Extract to read:
Even apart from its lyrical conceit, “Letters of Your Name” lands as a soul-stirring performance – the kind of release that deserves to be witnessed as much as heard. For only his third solo single, Ungerleider sounds remarkably sure of the world he’s building: The piano glows beneath him with aching restraint, the drums add weight without crowding the room, and the bass moves with a deep, intuitive warmth that gives the whole song its human pulse. And yet, for all the beauty surrounding him, it’s Ungerleider’s voice at the center that steals the day – smoky and sweet, tender and heartfelt, expressive and quietly devastating, whether he’s singing alone or letting those radiant harmonies wash over him like memory flooding back in real time.
That authentic, organic beauty carries over into Otium’s music video, which feels less like a direct translation or interpretation of Ungerleider’s writing than a dreamlike companion to it – its own hazy, fevered snapshot of moments in time, scattered yet somehow bound together by sheer force of feeling, or maybe just the strange chaos of the world itself. Faces, places, gestures, and passing images appear like fragments of a memory the mind can’t fully file away; together, they create a visual language of drift and recognition, echoing the song’s fascination with how meaning gathers around the smallest things.

Information given:
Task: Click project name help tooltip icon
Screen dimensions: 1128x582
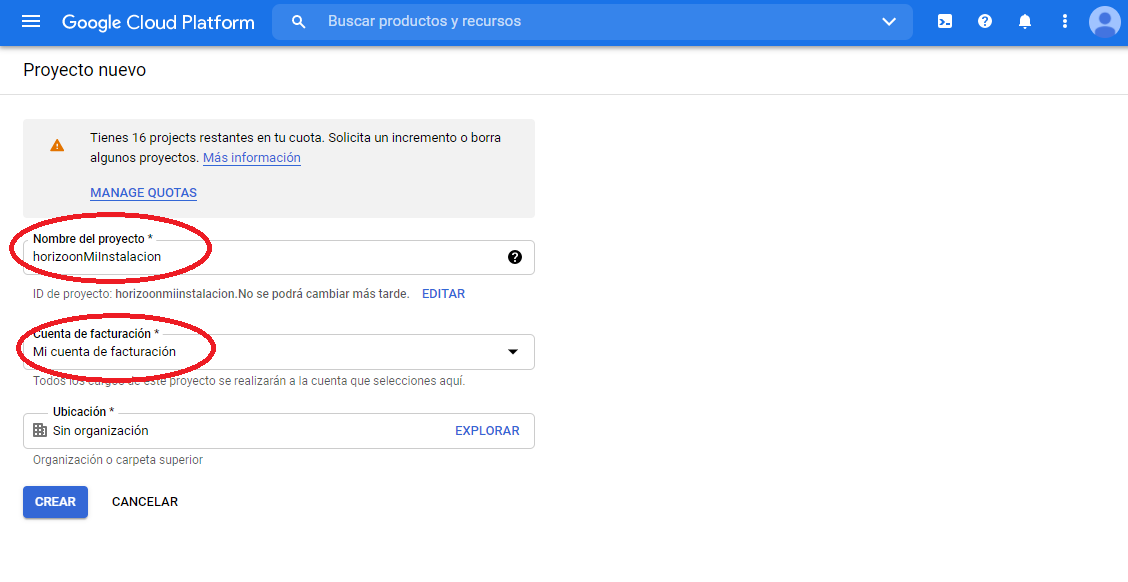Action: coord(514,257)
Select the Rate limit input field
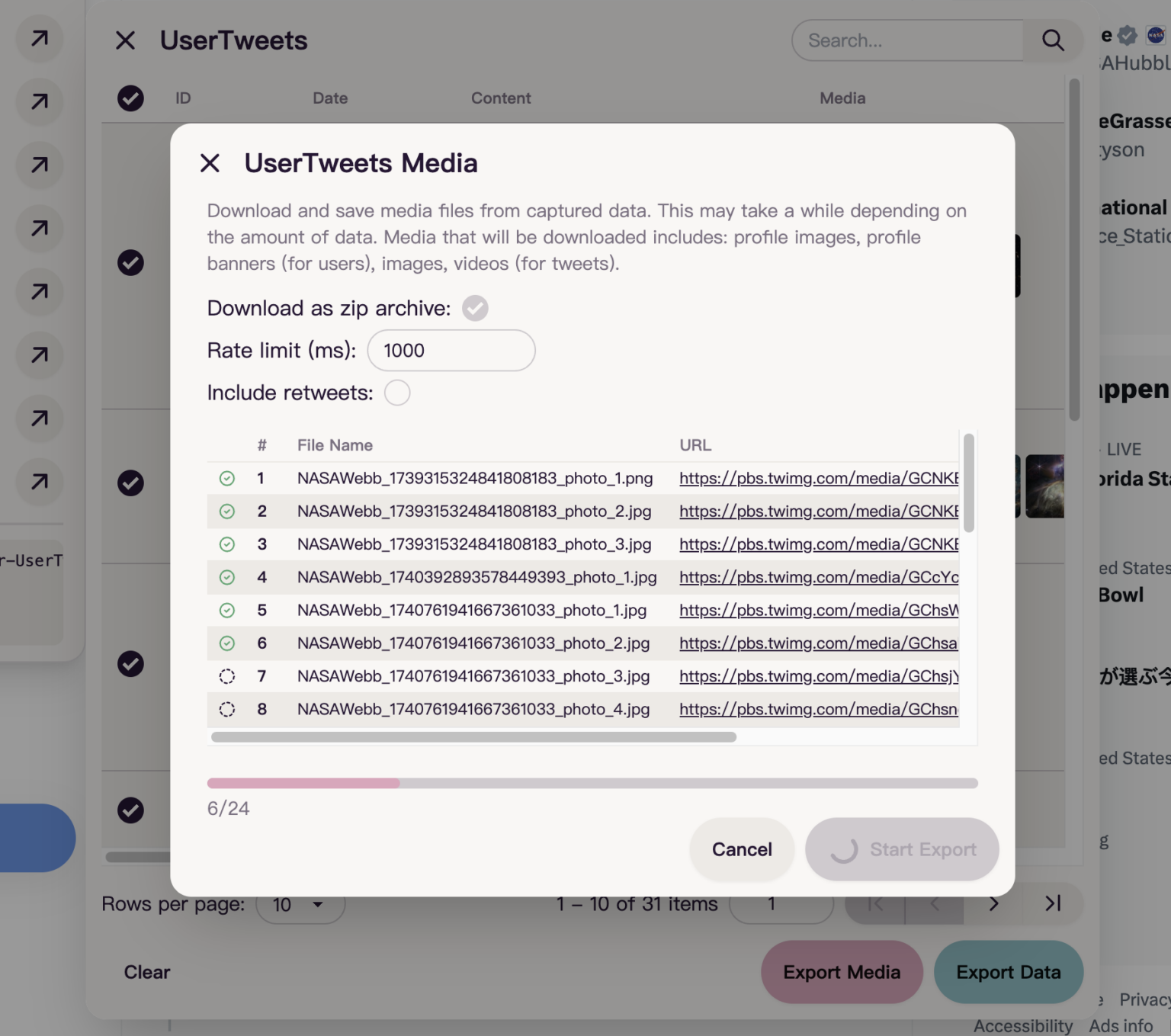 pyautogui.click(x=451, y=350)
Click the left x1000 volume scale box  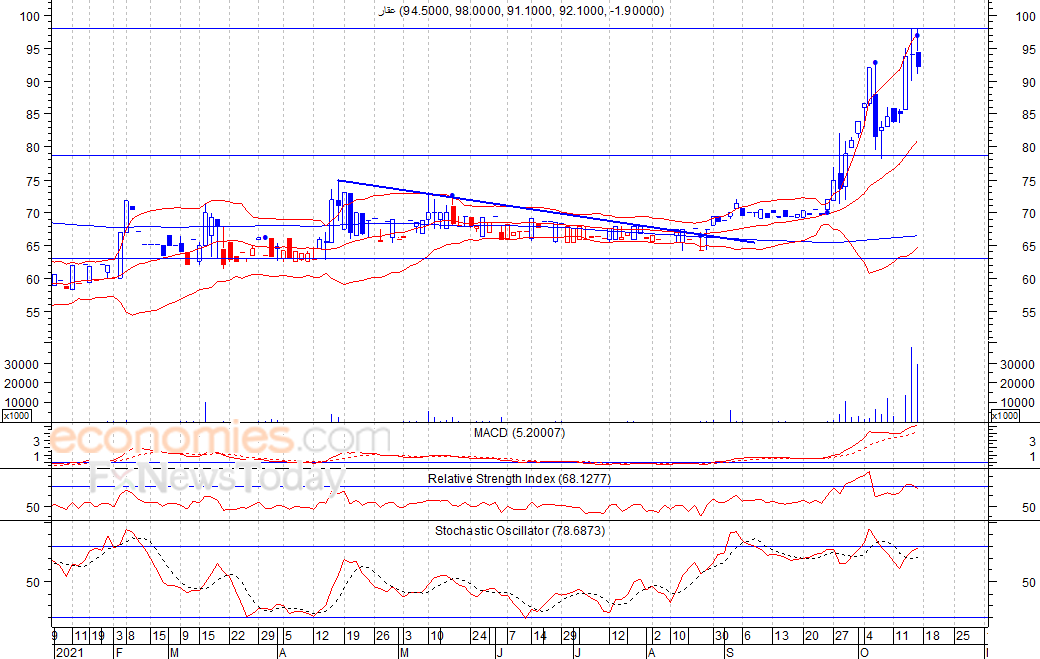16,416
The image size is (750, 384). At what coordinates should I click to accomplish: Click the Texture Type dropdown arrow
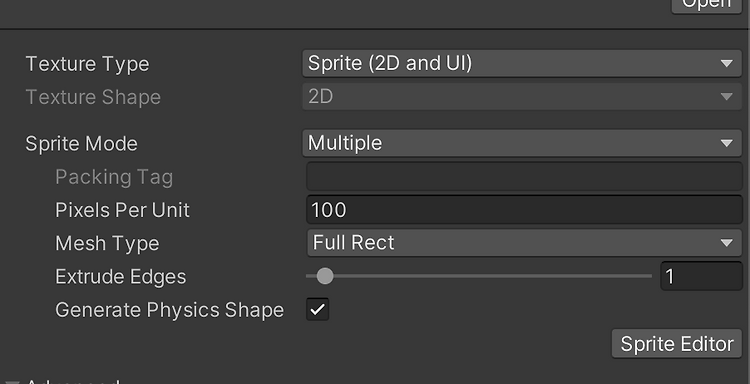727,64
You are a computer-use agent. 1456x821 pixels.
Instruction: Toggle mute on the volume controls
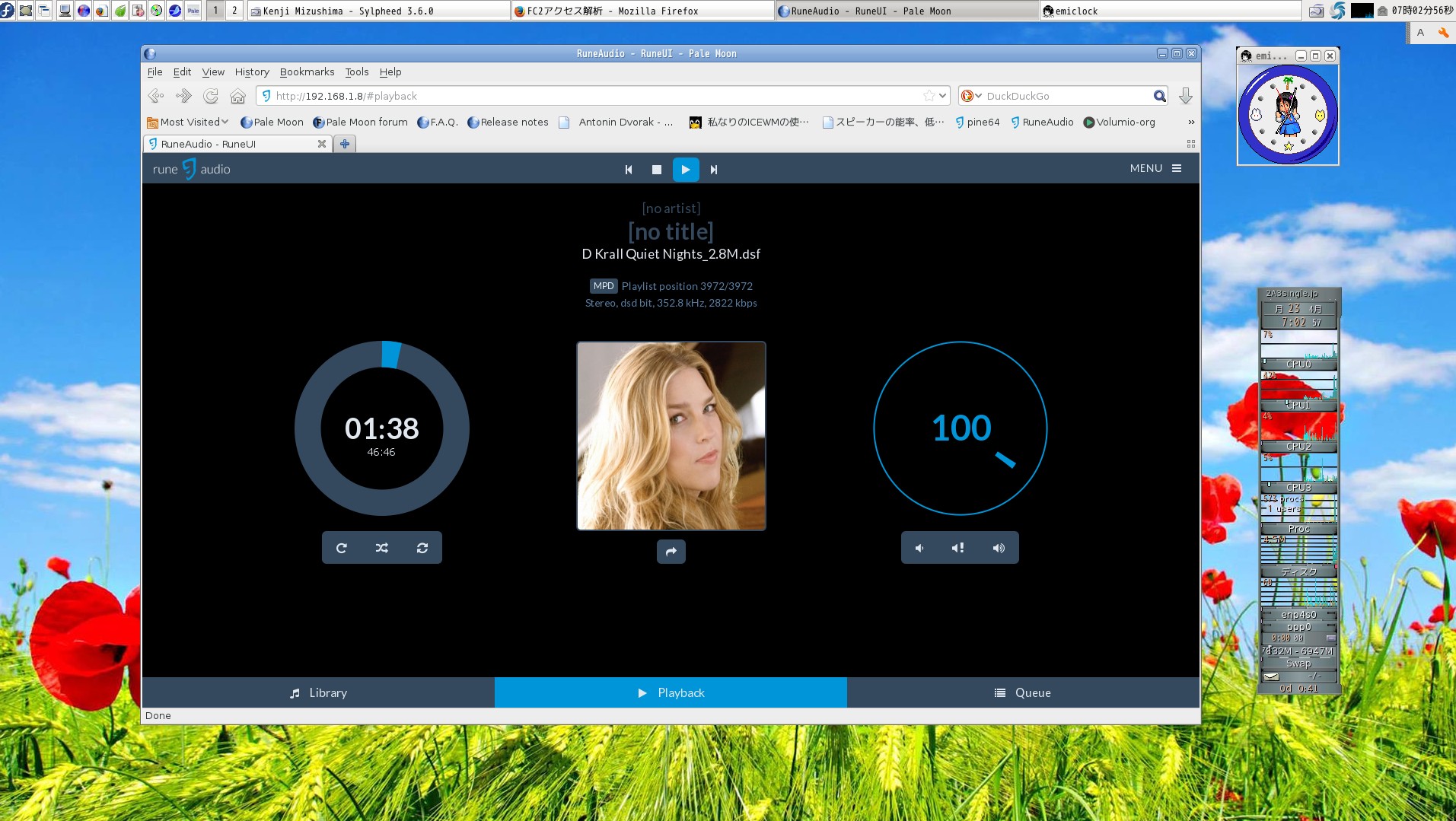[958, 548]
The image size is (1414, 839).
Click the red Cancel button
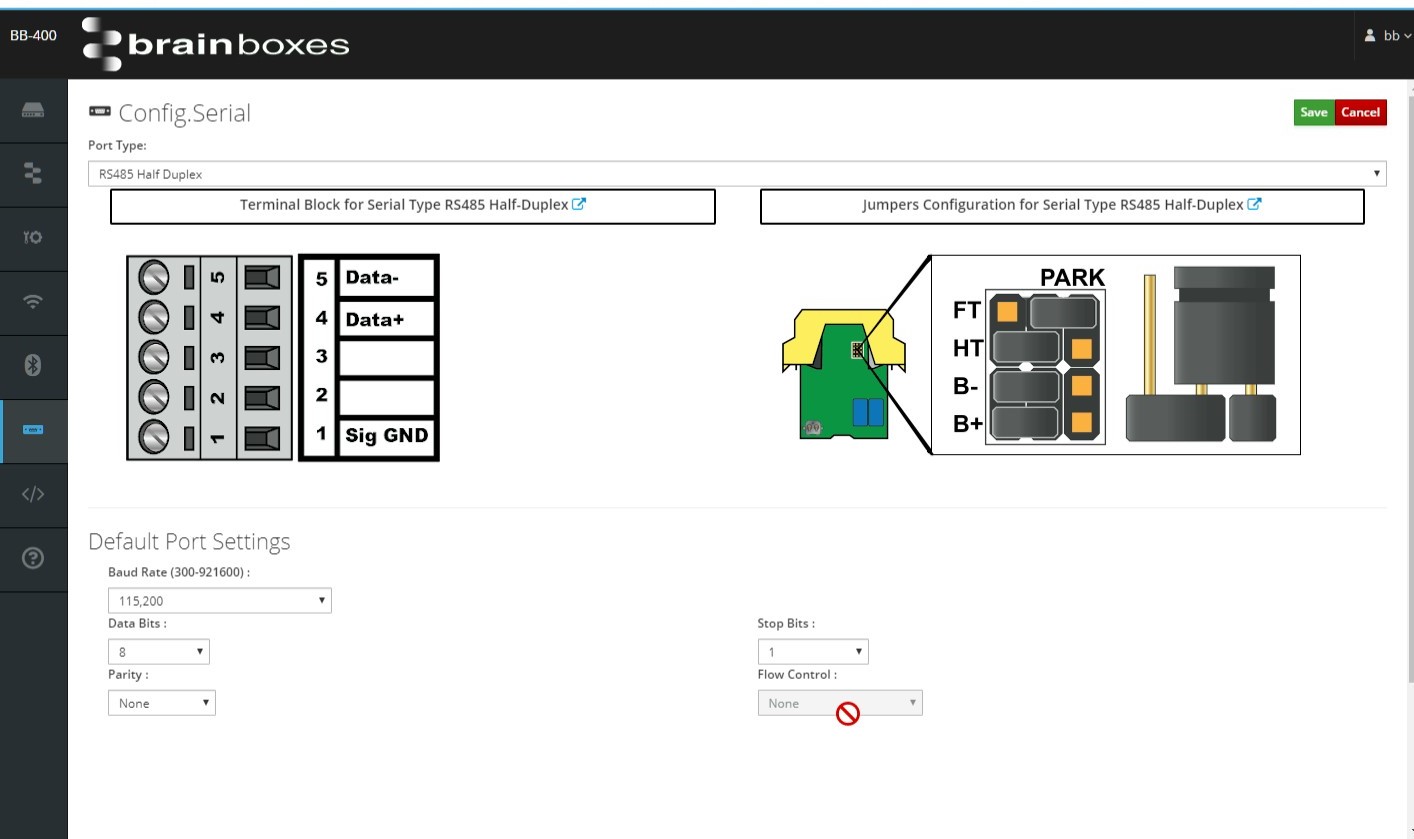click(x=1360, y=112)

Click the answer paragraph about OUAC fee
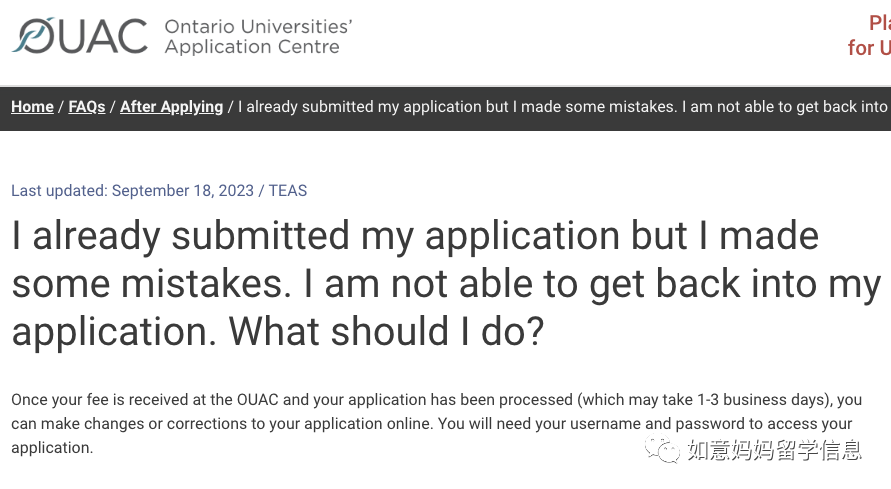(436, 424)
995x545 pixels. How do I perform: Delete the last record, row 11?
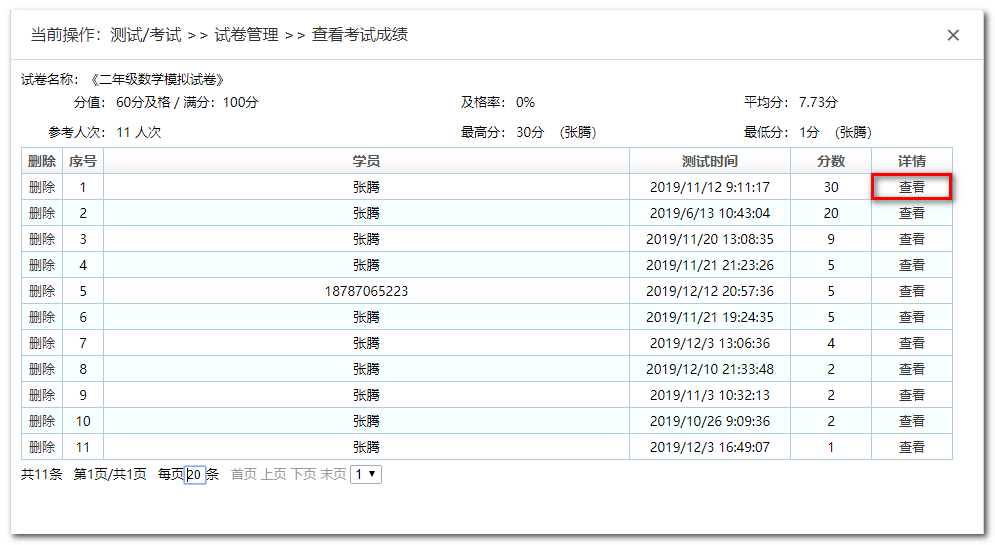[x=42, y=447]
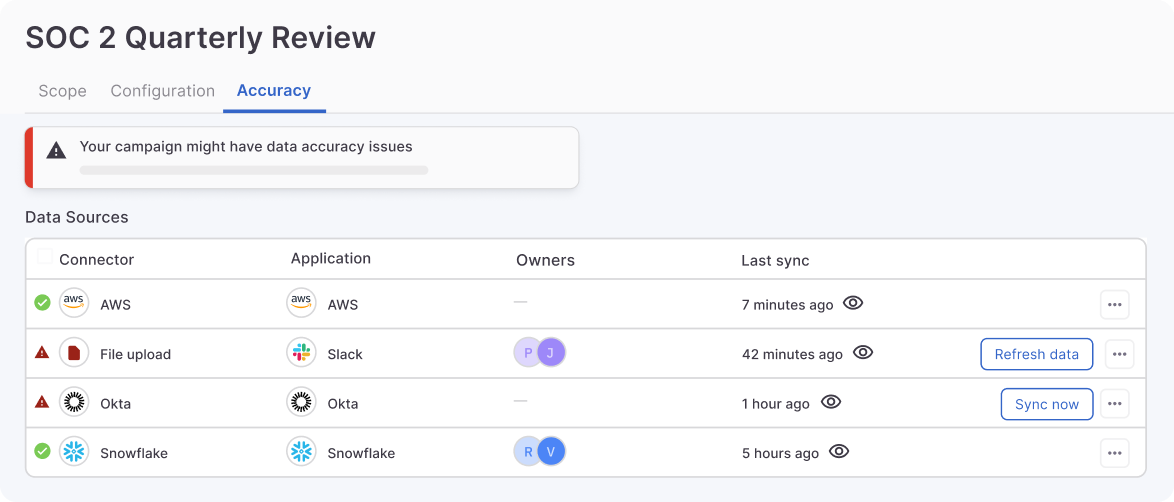Toggle the eye icon for AWS sync
This screenshot has width=1174, height=502.
tap(853, 303)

Stated exercise: Write out the song review from "That authentic, organic" up to and including "the smallest things.". The rows aren't needed for anything here.

Task output:
That authentic, organic beauty carries over into Otium’s music video, which feels less like a direct translation or interpretation of Ungerleider’s writing than a dreamlike companion to it – its own hazy, fevered snapshot of moments in time, scattered yet somehow bound together by sheer force of feeling, or maybe just the strange chaos of the world itself. Faces, places, gestures, and passing images appear like fragments of a memory the mind can’t fully file away; together, they create a visual language of drift and recognition, echoing the song’s fascination with how meaning gathers around the smallest things.